**WORK ITEM:** The answer must be exactly the lines from the one containing "519x389 pixels. At" through the end of the material, with both ends kept and no other lines.

*** Opening SOURCE DATA ***

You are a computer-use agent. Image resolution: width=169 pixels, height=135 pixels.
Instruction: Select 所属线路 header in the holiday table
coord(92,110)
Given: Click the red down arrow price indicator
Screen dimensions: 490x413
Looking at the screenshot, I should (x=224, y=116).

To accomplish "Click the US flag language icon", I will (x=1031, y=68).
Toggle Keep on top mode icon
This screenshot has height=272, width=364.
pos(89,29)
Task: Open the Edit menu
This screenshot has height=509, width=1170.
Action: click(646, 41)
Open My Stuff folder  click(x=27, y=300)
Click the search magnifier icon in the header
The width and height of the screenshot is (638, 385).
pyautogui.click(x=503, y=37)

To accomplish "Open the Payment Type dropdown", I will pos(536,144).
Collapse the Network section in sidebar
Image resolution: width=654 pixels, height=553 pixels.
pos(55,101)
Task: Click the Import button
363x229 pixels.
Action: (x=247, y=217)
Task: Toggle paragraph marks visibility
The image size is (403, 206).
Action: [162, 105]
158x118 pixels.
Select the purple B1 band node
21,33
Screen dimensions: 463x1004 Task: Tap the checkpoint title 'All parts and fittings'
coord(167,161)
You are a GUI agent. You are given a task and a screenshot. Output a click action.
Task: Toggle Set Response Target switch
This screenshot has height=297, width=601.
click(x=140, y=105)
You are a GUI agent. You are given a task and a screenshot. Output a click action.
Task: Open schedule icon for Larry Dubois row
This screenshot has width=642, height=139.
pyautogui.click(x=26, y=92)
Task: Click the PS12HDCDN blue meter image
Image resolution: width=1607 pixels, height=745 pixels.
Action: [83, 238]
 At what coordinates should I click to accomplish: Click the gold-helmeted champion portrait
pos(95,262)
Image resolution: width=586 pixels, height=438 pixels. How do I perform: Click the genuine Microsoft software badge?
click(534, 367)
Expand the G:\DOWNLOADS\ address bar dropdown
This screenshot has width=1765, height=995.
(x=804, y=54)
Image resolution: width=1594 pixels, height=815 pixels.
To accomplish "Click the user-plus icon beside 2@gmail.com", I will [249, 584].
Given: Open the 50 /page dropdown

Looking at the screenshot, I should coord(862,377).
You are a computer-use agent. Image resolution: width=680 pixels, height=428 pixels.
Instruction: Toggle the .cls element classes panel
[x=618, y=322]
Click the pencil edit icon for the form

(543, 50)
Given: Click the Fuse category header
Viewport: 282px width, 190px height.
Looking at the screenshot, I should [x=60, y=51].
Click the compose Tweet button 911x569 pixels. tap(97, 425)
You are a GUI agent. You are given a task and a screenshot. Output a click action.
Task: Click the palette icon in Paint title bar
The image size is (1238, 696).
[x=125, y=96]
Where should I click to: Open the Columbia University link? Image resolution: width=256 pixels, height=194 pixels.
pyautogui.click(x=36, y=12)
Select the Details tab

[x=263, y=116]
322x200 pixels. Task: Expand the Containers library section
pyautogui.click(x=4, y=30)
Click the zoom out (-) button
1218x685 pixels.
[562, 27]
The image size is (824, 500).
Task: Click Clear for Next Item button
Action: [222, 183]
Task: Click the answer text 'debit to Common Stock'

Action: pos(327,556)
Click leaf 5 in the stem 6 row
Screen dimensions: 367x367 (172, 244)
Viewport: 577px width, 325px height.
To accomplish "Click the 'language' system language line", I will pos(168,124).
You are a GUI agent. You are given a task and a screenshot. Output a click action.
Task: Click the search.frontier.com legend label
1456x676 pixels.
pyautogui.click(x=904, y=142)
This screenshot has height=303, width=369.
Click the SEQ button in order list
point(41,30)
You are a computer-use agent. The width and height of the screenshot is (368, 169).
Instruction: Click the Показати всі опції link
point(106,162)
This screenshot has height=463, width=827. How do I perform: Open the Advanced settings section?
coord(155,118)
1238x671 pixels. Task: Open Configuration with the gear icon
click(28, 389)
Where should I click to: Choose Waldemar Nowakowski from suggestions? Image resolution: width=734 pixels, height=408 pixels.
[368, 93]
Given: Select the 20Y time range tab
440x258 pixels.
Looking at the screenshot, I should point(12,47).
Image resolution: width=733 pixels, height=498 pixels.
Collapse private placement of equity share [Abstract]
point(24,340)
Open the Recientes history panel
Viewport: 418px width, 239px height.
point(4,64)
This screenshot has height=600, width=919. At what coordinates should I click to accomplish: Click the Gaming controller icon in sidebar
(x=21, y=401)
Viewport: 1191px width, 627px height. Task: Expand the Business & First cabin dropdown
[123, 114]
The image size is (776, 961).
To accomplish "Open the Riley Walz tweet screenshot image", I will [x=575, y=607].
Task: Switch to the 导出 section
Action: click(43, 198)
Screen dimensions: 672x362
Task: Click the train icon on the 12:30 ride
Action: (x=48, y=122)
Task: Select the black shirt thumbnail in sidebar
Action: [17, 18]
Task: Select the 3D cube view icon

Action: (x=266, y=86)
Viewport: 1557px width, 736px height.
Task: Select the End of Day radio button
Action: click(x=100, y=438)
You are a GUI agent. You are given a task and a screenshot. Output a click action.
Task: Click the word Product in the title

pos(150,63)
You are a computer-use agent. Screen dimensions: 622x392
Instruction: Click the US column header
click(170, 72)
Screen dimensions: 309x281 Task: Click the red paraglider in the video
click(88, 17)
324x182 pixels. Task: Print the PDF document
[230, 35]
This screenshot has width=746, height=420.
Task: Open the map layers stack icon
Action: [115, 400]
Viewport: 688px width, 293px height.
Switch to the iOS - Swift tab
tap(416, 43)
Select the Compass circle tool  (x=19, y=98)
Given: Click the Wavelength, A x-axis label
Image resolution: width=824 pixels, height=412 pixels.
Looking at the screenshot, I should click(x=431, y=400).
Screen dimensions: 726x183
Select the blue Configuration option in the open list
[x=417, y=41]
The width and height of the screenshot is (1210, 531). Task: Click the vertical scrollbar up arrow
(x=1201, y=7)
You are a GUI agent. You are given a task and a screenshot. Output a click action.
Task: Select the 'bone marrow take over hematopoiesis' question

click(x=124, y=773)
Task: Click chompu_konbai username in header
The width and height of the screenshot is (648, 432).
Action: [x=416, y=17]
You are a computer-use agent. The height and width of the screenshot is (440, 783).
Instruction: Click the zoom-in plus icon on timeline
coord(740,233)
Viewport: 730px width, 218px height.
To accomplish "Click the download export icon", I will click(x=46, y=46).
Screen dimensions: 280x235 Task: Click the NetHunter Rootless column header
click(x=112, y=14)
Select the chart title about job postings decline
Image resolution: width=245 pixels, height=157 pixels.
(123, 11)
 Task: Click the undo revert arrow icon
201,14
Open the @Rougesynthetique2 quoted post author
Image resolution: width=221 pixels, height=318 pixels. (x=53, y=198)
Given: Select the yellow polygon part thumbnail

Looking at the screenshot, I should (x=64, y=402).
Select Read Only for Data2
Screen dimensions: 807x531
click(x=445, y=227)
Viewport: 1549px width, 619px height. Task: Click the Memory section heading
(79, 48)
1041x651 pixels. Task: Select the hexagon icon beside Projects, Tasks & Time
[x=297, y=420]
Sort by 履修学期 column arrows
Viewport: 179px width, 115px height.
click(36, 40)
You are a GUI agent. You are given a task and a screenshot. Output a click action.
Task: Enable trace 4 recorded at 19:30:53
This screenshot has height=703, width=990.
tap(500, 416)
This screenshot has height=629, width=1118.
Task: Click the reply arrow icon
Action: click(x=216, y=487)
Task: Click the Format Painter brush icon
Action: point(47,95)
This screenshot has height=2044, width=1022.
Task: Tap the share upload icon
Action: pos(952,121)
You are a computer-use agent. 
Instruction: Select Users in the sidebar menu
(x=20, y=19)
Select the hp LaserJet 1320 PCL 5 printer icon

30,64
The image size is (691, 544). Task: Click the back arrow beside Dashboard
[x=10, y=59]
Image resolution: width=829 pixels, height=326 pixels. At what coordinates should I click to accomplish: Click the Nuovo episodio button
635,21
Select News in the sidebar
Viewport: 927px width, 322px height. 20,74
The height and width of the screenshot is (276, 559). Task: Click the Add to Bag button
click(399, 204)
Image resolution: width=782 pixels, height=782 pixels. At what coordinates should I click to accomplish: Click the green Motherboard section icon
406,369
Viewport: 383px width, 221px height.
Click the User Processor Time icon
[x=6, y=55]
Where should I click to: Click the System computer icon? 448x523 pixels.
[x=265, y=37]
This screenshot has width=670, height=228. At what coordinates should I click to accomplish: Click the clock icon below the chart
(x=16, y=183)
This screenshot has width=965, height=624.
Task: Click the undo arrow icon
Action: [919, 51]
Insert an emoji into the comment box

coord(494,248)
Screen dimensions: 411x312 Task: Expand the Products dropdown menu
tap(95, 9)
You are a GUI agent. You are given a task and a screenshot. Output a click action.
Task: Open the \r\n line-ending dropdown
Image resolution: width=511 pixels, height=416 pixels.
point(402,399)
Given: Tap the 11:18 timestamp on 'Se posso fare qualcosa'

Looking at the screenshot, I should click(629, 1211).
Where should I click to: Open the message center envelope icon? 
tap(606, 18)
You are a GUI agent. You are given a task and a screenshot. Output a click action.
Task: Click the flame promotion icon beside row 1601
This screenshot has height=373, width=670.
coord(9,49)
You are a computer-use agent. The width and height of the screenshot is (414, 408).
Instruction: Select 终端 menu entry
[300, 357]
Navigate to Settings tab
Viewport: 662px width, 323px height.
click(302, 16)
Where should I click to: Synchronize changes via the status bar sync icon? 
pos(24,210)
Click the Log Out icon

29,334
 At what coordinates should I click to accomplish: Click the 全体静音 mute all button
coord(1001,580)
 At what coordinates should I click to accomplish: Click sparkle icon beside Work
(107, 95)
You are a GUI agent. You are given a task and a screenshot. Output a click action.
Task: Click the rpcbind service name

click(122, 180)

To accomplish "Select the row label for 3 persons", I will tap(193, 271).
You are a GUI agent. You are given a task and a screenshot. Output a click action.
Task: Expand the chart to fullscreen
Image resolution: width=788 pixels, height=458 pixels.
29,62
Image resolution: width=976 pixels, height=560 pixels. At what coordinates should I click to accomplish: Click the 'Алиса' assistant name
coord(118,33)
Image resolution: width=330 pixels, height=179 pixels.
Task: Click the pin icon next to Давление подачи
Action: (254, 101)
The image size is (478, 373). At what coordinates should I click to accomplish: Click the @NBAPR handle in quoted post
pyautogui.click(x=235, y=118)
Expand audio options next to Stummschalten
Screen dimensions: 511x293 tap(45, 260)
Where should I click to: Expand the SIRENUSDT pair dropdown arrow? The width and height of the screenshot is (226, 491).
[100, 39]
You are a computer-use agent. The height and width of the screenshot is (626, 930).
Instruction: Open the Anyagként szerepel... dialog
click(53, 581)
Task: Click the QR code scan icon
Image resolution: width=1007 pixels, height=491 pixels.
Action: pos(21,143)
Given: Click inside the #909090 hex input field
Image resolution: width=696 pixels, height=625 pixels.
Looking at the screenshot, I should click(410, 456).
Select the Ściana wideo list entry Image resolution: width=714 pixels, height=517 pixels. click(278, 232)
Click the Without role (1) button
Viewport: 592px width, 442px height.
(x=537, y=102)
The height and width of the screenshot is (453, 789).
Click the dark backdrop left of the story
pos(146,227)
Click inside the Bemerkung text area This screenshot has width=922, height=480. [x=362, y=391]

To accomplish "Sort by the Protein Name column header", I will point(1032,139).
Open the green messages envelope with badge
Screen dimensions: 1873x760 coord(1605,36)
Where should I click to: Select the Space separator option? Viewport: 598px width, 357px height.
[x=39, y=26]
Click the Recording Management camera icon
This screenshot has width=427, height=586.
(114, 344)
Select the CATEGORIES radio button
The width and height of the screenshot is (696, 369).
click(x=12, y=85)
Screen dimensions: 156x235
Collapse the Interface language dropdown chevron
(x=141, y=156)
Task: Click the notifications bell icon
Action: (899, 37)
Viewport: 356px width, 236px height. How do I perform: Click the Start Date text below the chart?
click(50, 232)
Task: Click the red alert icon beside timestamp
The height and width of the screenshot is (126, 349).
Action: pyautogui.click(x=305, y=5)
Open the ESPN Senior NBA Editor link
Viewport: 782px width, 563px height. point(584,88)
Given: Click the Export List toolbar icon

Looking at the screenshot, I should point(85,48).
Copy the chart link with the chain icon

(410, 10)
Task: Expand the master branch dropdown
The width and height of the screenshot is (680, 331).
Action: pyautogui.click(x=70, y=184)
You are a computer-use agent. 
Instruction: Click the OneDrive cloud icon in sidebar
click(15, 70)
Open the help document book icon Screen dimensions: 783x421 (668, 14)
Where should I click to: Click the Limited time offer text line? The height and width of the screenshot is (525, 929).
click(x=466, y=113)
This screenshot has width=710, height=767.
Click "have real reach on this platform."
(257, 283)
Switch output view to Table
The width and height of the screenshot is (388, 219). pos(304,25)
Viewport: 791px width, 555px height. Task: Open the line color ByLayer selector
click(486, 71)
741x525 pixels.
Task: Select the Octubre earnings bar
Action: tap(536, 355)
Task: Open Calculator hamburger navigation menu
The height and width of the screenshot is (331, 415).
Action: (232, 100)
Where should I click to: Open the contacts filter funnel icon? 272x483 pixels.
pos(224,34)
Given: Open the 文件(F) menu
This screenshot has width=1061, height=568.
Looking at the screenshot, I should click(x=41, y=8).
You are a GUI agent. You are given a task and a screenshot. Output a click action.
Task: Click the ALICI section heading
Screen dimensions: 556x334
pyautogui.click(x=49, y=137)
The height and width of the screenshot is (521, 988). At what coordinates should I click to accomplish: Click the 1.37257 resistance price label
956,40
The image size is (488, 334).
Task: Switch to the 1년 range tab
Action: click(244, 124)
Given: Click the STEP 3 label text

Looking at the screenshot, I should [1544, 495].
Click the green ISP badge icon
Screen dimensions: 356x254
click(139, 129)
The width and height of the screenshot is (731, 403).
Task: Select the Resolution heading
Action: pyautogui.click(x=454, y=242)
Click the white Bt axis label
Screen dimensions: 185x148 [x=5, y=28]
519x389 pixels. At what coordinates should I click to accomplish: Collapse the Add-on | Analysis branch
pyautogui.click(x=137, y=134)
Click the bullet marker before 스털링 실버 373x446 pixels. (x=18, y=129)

*** Closing SOURCE DATA ***

**COMPLETED EXERCISE:**
519x389 pixels. At what coordinates should I click to accomplish: Collapse the Add-on | Analysis branch
pyautogui.click(x=137, y=134)
Click the bullet marker before 스털링 실버 373x446 pixels. (x=18, y=129)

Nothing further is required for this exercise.